En la mazmorra no hay puntuación numérica: el resultado es binario. Victoria si un héroe alcanza la casilla de salida 🚪: al grupo se le acredita una huida exitosa. Derrota si mueren todos los héroes: la salud de cada uno llega a cero bajo el embate de los monstruos. Por eso protege al sanador, cúrate con pociones y no entres en combate herido: un héroe caído debilita a todo el grupo, ya que los monstruos golpean cada ronda.
Un grupo apiñado protege a los heridos y golpea a un mismo objetivo con varios héroes: es más fácil rematar al enemigo.
No expongas al sanador a los golpes: levanta a los caídos y mantiene la salud del grupo en positivo.
Las pociones y objetos de los cofres son tu única fuente de curación y mejora en las profundidades.
La barra de salud se vuelve roja en la zona de peligro: retírate y cúrate antes de atacar.
Las Mazmorras de la Penumbra no se ganan con la fuerza de un solo héroe, sino con disciplina de posición: los monstruos golpean cada ronda, así que importa menos «cuánto daño hice» que «cuántos golpes recibí». Un grupo que se mueve unido y descubre a un enemigo a la vez pierde la mitad de salud que un solitario que se lanza al frente.
Lleva al grupo por pasillos y pasos estrechos donde solo uno o dos monstruos puedan alcanzarte. En una sala abierta los enemigos rodean al héroe por todos lados y cada uno inflige daño en su fase.
Manda al frente al héroe con más salud: él encaja los golpes. El sanador y el arquero van a su espalda, desde donde golpean y curan sin recibir la respuesta de los monstruos.
Dos héroes en casillas contiguas rematan a un monstruo por ronda. Un enemigo muerto ya no golpea: eso reduce el daño entrante más rápido que herir a dos por la mitad.
No gastes el botín enseguida: acumula al menos una poción por héroe para lo profundo de la mazmorra, donde los enemigos son más densos y ya no hay cofres.
El guerrero (🛡) tapona el paso estrecho: el monstruo (●) solo lo alcanza a él, y el sanador (✚) cura desde una casilla segura a su espalda.
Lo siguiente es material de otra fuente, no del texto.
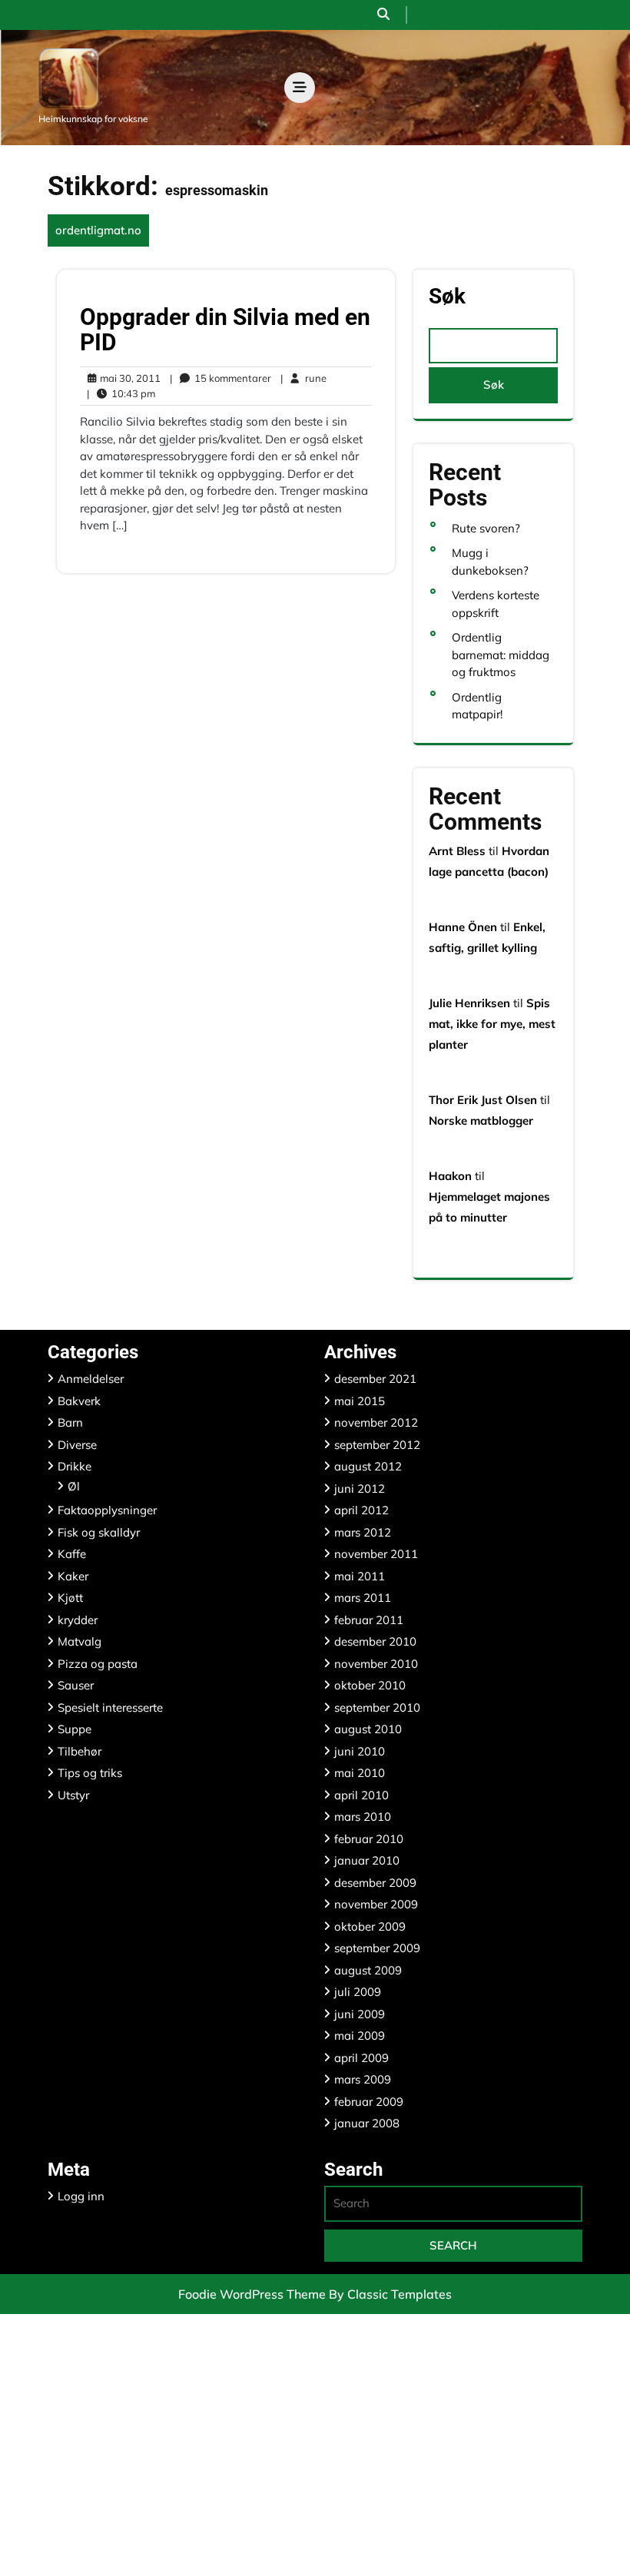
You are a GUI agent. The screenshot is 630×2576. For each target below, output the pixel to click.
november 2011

El combate lo decide un par de tiradas: un d20 para impactar (más el modificador del héroe contra la defensa del enemigo) y un d6 de daño. El «veinte» es un crítico con daño doble; el «uno», un fallo garantizado. Tu modificador no se puede cambiar en combate, pero sí puedes elegir a quién y cuándo golpear, y esa es la verdadera táctica.
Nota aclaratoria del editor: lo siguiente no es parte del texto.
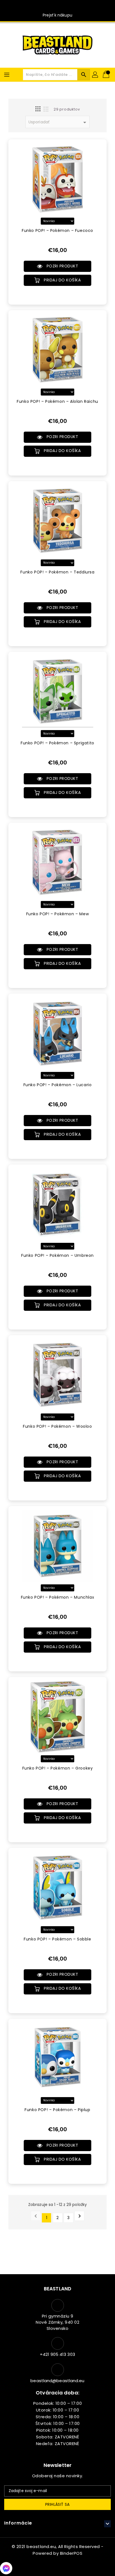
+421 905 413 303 (57, 2354)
Un monstruo con salud restante morirá de un solo golpe y dejará de responder. Apuntar a un enemigo con salud plena es dejar vivos a dos a la vez.
Si a un enemigo débil le aciertas con casi cualquier tirada, que lo remate el héroe de modificador flojo, mientras el fuerte golpea al objetivo blindado.
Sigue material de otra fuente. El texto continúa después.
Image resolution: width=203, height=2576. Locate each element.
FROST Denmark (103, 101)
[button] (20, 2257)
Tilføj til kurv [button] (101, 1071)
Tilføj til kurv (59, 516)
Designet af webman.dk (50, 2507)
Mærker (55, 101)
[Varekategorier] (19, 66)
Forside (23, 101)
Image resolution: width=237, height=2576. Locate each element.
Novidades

Salió un «veinte» contra un monstruo peligroso: llevad al objetivo a la muerte esa misma ronda con todo el grupo, mientras el enemigo está debilitado.
El guerrero y el arquero concentran a un zombi (resaltado): el enemigo muerto esta ronda no responderá, y el lobo (🐺) queda para la siguiente.
El grupo admite hasta cuatro héroes — guerrero, mago, arquero, sanador — y se diferencian en salud, modificador de ataque y dado de daño. La partida en solitario lleva a todo el grupo por turnos, así que el equilibrio de papeles importa más que reunir a los luchadores «más fuertes».
El que más salud tiene y acierta con fiabilidad de cerca. Su tarea es estar el primero en el paso y aguantar el golpe, no perseguir el remate.
Golpean desde detrás del guerrero sin exponerse. El mago va bien contra objetivos blindados; el arquero, para rematar a un herido a una casilla de distancia.
Una sola cura sale más barata que perder a un héroe caído y sus turnos. Mantén al sanador lejos de la vanguardia: sin él el grupo se derrite en un par de rondas.
Cuantos más héroes, más turnos y daño por ronda. Para la primera partida lleva a los cuatro: perdona más errores.
Un grupo menor es más difícil: menos golpes y curación. Ve con una pareja guerrero+sanador si quieres poner a prueba la disciplina del juego posicional.
La mayoría de las derrotas en la mazmorra no se deben a dados desafortunados, sino a la codicia y a la ruptura de la formación. Repasemos los fallos que más a menudo condenan al grupo.
Error: el arquero (resaltado) corrió al frente solo y está rodeado de tres monstruos (●) — tres golpes por ronda, y el grupo no llegará a tiempo de ayudar.